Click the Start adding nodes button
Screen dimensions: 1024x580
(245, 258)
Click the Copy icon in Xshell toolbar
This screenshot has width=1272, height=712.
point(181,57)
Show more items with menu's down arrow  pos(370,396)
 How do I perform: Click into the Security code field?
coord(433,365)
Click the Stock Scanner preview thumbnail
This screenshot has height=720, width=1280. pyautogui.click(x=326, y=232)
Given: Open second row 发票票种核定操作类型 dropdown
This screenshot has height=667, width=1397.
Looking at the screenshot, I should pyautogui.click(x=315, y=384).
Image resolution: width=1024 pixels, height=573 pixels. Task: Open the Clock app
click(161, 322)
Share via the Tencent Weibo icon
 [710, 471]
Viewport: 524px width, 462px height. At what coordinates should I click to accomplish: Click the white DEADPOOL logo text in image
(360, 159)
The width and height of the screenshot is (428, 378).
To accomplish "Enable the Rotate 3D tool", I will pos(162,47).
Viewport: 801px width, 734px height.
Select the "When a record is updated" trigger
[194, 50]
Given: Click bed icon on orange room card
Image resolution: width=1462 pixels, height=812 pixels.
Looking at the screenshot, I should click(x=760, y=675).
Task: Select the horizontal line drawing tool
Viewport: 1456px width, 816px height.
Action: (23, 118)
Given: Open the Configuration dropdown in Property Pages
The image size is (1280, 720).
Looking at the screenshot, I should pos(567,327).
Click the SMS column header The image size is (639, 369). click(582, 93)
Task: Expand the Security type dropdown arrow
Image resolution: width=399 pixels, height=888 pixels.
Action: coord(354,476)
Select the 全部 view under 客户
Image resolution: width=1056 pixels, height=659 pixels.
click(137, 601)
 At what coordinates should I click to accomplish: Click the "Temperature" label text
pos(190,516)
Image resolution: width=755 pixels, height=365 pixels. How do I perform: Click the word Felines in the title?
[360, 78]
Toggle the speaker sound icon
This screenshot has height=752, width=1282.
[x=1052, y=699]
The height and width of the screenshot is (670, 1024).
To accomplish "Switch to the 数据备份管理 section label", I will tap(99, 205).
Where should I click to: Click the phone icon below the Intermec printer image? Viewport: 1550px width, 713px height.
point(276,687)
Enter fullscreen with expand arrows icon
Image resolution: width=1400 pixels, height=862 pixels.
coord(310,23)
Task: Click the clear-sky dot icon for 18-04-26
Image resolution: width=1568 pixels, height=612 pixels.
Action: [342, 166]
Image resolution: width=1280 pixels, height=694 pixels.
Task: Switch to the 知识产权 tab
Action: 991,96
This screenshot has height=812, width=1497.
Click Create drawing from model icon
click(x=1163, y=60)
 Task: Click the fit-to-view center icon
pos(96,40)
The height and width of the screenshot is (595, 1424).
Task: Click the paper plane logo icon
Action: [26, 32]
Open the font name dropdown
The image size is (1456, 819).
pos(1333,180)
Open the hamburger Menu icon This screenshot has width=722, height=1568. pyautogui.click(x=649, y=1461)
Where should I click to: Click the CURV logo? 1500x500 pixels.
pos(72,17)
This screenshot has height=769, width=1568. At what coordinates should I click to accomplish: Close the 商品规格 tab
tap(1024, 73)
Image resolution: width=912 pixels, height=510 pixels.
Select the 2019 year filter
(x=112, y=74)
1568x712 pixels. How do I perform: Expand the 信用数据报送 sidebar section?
★ ★ ★ ★ ★ ★ ★
Put the data above, everything from the line containing "Viewport: 524px width, 462px" down to the line containing "click(137, 601)", into a two-column CSV with the headers input and output. Give one row per entry, with each field quoted and its line breaks changed to spaces.

=== WRITTEN RESPONSE ===
input,output
"Viewport: 524px width, 462px height. At what coordinates should I click to accomplish: Click the white DEADPOOL logo text in image","(360, 159)"
"The width and height of the screenshot is (428, 378). To accomplish ""Enable the Rotate 3D tool"",","I will pos(162,47)."
"Viewport: 801px width, 734px height. Select the ""When a record is updated"" trigger","[194, 50]"
"Given: Click bed icon on orange room card Image resolution: width=1462 pixels, height=812 pixels.","Looking at the screenshot, I should click(x=760, y=675)."
"Task: Select the horizontal line drawing tool Viewport: 1456px width, 816px height.","Action: (23, 118)"
"Given: Open the Configuration dropdown in Property Pages The image size is (1280, 720).","Looking at the screenshot, I should pos(567,327)."
"Click the SMS column header The image size is (639, 369).","click(582, 93)"
"Task: Expand the Security type dropdown arrow Image resolution: width=399 pixels, height=888 pixels.","Action: coord(354,476)"
"Select the 全部 view under 客户 Image resolution: width=1056 pixels, height=659 pixels.","click(137, 601)"